Ciel put in her earbuds and pressed play.

Clara's voice filled her ears, thick with tears and raw terror.

"Ciel... I'm so sorry," she sobbed. "I... I have to drop the case. I filed the withdrawal papers an hour ago."

Ciel shot to her feet, knocking her coffee cup over. Hot liquid spread across the table. "What? Clara, no, what happened?" she whispered to the empty air.

The rest of the message explained everything.

Clara's abusive husband had just secured a massive new round of funding for his tech startup. The lead investor was Bolton Ventures.

He had given Clara an ultimatum: drop the domestic violence charges, or he would use his new millions to hire a team of ruthless lawyers to take her children away from her forever.

The blood in Ciel's veins turned to ice.

This was Dion.

To force her back into line, he hadn't just attacked her career. He had reached into the lives of the most vulnerable people she was trying to protect. He had used his immense power to crush a desperate woman's only hope for freedom, all as a strategic move in their marital war.

The necklace had hurt her heart.

This... this shattered her soul.

It wasn't just about love or betrayal anymore. This was about fundamental human decency.
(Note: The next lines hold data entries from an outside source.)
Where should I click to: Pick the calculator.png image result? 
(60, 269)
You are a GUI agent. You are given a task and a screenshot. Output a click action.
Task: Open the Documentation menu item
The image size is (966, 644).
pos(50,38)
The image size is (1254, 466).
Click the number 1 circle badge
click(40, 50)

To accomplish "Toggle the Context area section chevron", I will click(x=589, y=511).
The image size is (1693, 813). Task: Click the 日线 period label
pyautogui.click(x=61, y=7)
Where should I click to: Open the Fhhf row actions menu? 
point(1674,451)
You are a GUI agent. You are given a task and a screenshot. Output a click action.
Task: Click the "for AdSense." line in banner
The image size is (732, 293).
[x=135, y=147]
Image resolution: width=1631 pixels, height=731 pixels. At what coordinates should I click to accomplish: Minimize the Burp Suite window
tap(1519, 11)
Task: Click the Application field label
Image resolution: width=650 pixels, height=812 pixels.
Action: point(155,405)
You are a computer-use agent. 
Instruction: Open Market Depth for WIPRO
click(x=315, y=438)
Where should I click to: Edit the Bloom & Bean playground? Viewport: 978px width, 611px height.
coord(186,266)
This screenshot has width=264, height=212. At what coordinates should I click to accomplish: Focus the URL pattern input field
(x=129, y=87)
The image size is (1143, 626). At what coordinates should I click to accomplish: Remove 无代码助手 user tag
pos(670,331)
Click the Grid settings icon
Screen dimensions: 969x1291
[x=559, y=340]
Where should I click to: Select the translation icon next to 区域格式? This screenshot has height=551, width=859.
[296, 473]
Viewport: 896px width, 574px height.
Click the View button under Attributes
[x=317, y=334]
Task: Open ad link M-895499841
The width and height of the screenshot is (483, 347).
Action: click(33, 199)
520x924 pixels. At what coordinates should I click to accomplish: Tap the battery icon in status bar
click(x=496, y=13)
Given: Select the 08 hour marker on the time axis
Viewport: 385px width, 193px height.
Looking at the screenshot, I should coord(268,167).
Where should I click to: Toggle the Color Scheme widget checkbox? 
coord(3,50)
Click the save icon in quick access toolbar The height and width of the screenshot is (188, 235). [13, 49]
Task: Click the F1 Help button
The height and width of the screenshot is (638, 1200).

And he had none.

She wiped the spilled coffee with a napkin, her movements jerky. She left a ten-dollar bill on the table and walked out of the café, her purpose clear and sharp as a shard of glass.

She hailed a yellow taxi.

"Park Avenue and 60th," she said, giving the address of the penthouse.

She wasn't going back to surrender.

She was going back to get her passport and her birth certificate. Then, she was going to disappear.